* [WHAT IS REQUIRED]: Set all the entries down again, unaltered.

* [SUPPLIED RECORDS]:
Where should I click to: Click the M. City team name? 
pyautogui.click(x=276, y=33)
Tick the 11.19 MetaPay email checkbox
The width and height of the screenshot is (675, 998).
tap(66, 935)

* [WORKED SOLUTION]:
Where should I click to: Click the M. City team name? 
pyautogui.click(x=276, y=33)
Tick the 11.19 MetaPay email checkbox
The width and height of the screenshot is (675, 998).
tap(66, 935)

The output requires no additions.